Thomas Gavaghan

Name: Thomas Gavaghan
Rank:
Private
Unit/Regiment:
1st/4th Battalion, The King’s Own (Yorkshire Light Infantry)
Service Number
: 3917
Date of Death:
28 December 1915
Cemetery:
Bard Cottage Cemetery, Ieper, West-Vlaanderen, Belgium

Thomas Gavaghan’s headstone, Bard Cottage Cemetery – Photo by Jane Roberts

Thomas Gavaghan was born in Batley on 10 January 1893 and baptised at St Mary’s later that month.1 He was the son of James and Catherine Gavaghan (née Lynch). The censuses show the couple were from Ireland, with the 1911 census pinpointing their birthplace as Charlestown, County Mayo.2

James and Catherine married in 1883.3 Thomas was one of their eight children, five of whom were alive at the time of the 1911 census.4 These were James (born in 1888), Mary (born in 1890), John (born in 1895) and Peter (born in 1897). Another son named John was born and died in 1887.

In 1891 the family address was Churchfield Terrace, Batley but subsequent censuses saw them living at 10, Ambler Street, Batley. This was their address at the time of Thomas’ death.

Ordnance Survey Maps – 25 inch England and Wales, 1841-1952, Yorkshire CCXXXII.11 (Batley; Morley), Revised: 1905, Published: 1907 – National Library of Scotland, under the Creative Commons Attribution-NonCommercial-ShareAlike 4.0 International (CC-BY-NC-SA) licence

James worked as a wool willeyer according to the 1891 and 1911 censuses. A willeyer (with spelling variants including willier) was someone who worked at a willeying machine, cleansing and separating wool in preparation for carding. However, he was not continuously employed in the textile industry as, according to the 1901 census, he worked as a farm labourer. Catherine’s occupation in the 1891 and 1901 censuses was recorded as a rag sorter.

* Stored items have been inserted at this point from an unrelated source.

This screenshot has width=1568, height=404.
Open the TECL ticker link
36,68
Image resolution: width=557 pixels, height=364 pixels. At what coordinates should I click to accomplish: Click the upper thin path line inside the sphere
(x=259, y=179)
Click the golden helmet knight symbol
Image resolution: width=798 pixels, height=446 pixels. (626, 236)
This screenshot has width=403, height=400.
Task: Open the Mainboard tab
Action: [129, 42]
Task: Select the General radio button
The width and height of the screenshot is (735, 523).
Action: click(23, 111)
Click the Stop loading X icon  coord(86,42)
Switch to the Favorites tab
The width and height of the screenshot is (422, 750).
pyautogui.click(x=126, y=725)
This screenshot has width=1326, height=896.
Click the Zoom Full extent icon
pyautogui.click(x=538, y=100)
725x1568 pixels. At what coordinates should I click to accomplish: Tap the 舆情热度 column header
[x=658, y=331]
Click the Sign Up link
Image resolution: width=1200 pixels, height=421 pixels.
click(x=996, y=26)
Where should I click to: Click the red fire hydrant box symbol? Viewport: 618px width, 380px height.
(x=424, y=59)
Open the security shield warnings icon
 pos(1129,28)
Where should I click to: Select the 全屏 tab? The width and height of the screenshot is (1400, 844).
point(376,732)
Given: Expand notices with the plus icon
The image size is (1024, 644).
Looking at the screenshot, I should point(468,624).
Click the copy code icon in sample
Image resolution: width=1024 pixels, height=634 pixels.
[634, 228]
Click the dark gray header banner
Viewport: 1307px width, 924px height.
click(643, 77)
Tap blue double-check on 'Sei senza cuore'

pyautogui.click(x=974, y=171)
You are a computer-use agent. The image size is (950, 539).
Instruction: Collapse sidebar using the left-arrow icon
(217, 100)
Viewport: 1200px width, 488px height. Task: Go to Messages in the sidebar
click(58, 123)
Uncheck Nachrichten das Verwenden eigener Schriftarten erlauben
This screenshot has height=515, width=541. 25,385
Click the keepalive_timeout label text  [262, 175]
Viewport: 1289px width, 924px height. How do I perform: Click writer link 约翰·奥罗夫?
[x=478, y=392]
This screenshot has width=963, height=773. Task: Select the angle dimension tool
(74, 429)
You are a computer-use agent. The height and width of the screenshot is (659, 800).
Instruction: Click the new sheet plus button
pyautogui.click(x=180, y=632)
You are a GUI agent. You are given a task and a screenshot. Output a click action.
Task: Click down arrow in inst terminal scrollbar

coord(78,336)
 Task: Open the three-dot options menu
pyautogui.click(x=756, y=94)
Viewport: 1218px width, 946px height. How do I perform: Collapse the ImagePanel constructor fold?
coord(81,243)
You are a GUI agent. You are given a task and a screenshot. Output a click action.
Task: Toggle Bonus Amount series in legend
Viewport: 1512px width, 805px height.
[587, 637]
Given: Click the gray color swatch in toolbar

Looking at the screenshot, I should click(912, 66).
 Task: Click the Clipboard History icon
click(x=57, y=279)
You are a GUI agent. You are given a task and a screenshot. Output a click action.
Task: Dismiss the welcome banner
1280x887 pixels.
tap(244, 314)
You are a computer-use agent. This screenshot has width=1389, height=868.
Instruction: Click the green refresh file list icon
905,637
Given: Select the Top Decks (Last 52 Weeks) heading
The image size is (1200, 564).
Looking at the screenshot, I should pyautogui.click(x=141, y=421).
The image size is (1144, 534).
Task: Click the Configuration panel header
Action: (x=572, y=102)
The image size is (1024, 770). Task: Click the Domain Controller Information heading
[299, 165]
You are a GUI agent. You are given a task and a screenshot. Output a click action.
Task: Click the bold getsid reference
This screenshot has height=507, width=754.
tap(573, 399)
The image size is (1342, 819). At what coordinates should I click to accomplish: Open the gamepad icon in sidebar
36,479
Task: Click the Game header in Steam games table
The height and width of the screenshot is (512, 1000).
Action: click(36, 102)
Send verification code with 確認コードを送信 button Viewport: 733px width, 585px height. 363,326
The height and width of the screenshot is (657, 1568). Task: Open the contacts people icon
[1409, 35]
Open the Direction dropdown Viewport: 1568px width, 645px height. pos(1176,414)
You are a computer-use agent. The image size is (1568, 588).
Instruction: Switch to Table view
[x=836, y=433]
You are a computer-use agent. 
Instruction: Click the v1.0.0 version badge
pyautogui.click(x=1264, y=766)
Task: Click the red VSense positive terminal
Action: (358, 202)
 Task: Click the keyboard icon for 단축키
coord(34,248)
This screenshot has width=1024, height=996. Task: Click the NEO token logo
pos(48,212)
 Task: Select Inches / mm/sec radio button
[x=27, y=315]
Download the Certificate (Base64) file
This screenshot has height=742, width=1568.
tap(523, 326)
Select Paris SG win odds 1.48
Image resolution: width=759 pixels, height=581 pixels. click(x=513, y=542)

Thomas followed his parents into the woollen manufacturing industry working as a ‘piecner’ in 1911. A Dictionary of Occupational Terms describes this as follows:

Piecer, piecener; mule piecer, spinner’s piecer, spinning piecer, spinning mule piecer, spinning mill piecer; pieces, or joins together, by hand, threads broken in spinning; keeps mule clear of waste; sometimes adjusts temper weights, collects full cops of yarn from spindles, and assists spinner q.v. generally.5

However, he subsequently changed occupation, and before enlisting worked as a miner at West End Colliery. Here he was described as very popular amongst his workmates.

Besides his involvement with the church at St Mary’s, he was also a member of the St Mary’s Batley Branch of the National Catholic Benefit and Thrift Society. In March 1916 he was named as one of its 11 members who had given their lives for their King and Country.6

Thomas enlisted in Batley in November 1914. His three brothers also served in the Army. Elder brother James was with the Prince of Wales’s Own (West Yorkshire Regiment). Younger brothers John and Peter both enlisted with the King’s Own Scottish Borderers.

Thomas’ overseas service as a Private with the 1st/4th King’s Own Yorkshire Light Infantry (KOYLI) commenced on 15 August 1915. They formed part of the 49th (West Riding) Division. At the point Thomas joined them overseas, the Battalion were in Belgium, in the vicinity of the Ypres-Boesinghe line. This is an area north of Ypres, along the Yser Canal, near the village of what is now known as Boezinge.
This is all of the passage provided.